**THE EXERCISE:**
Reproduce every row below verbatim, omitting the pictures from your output.

**EXTRACTED MATERIAL:**
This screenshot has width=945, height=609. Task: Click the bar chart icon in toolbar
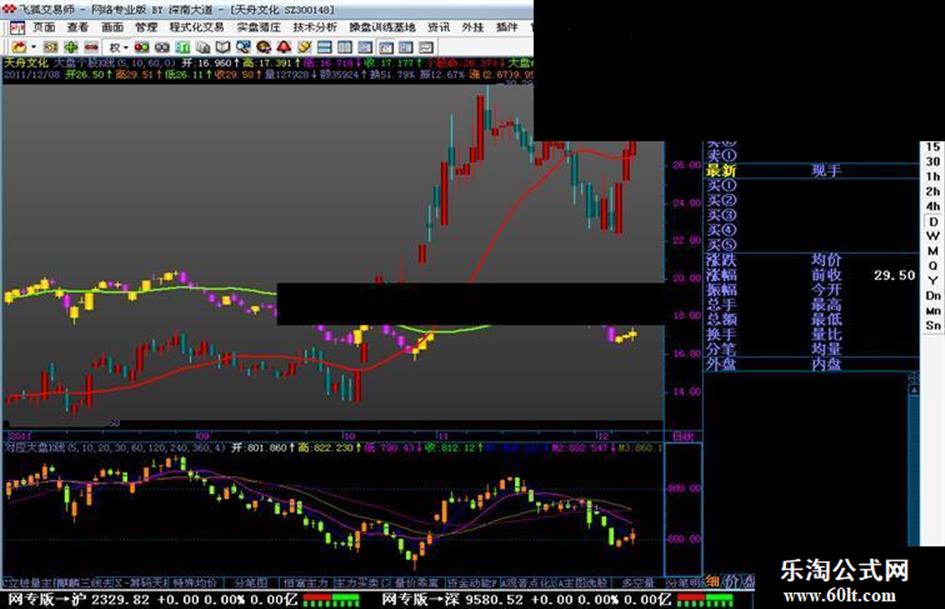(183, 47)
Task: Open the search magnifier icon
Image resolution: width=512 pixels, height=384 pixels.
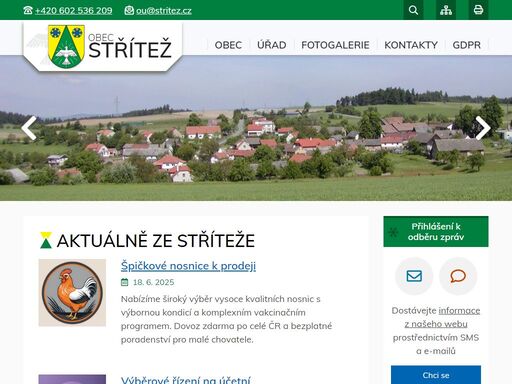Action: coord(413,10)
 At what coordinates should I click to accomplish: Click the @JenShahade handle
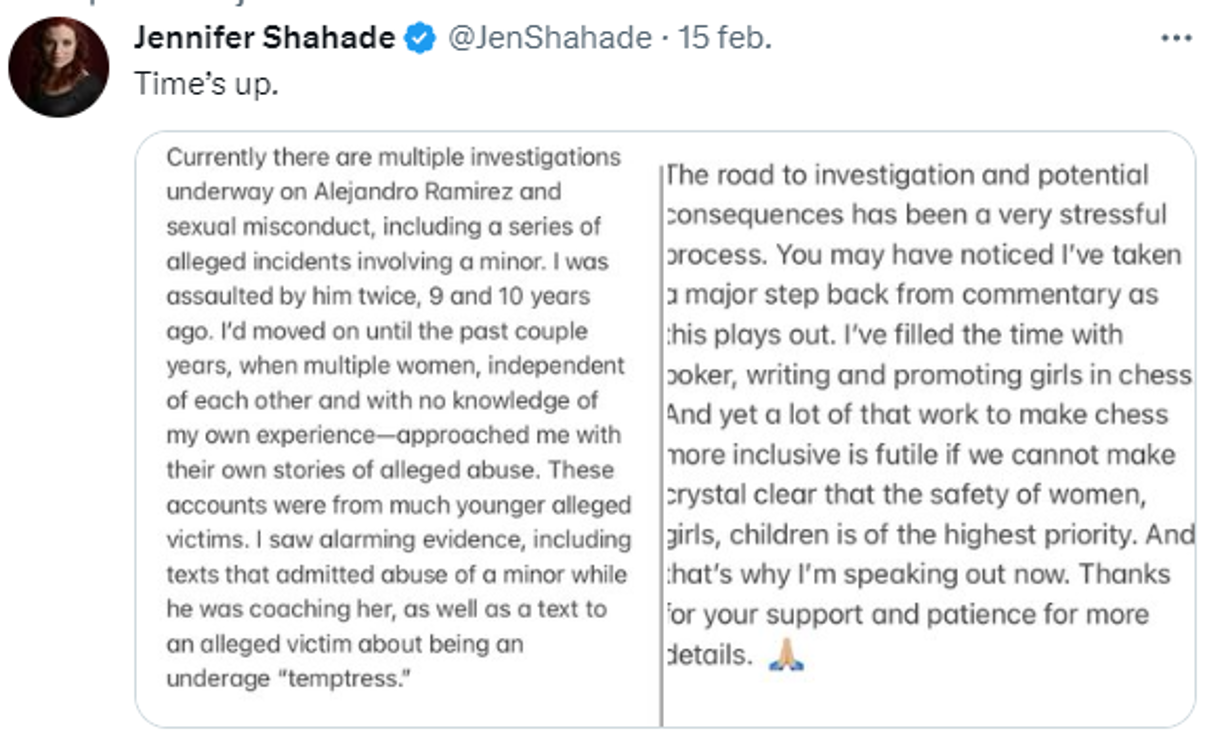548,39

**THE OUTPUT:**
This screenshot has width=945, height=609. Task: Click the bar chart icon in toolbar
(183, 47)
Task: Open the search magnifier icon
Image resolution: width=512 pixels, height=384 pixels.
Action: coord(413,10)
 At what coordinates should I click to accomplish: Click the @JenShahade handle
548,39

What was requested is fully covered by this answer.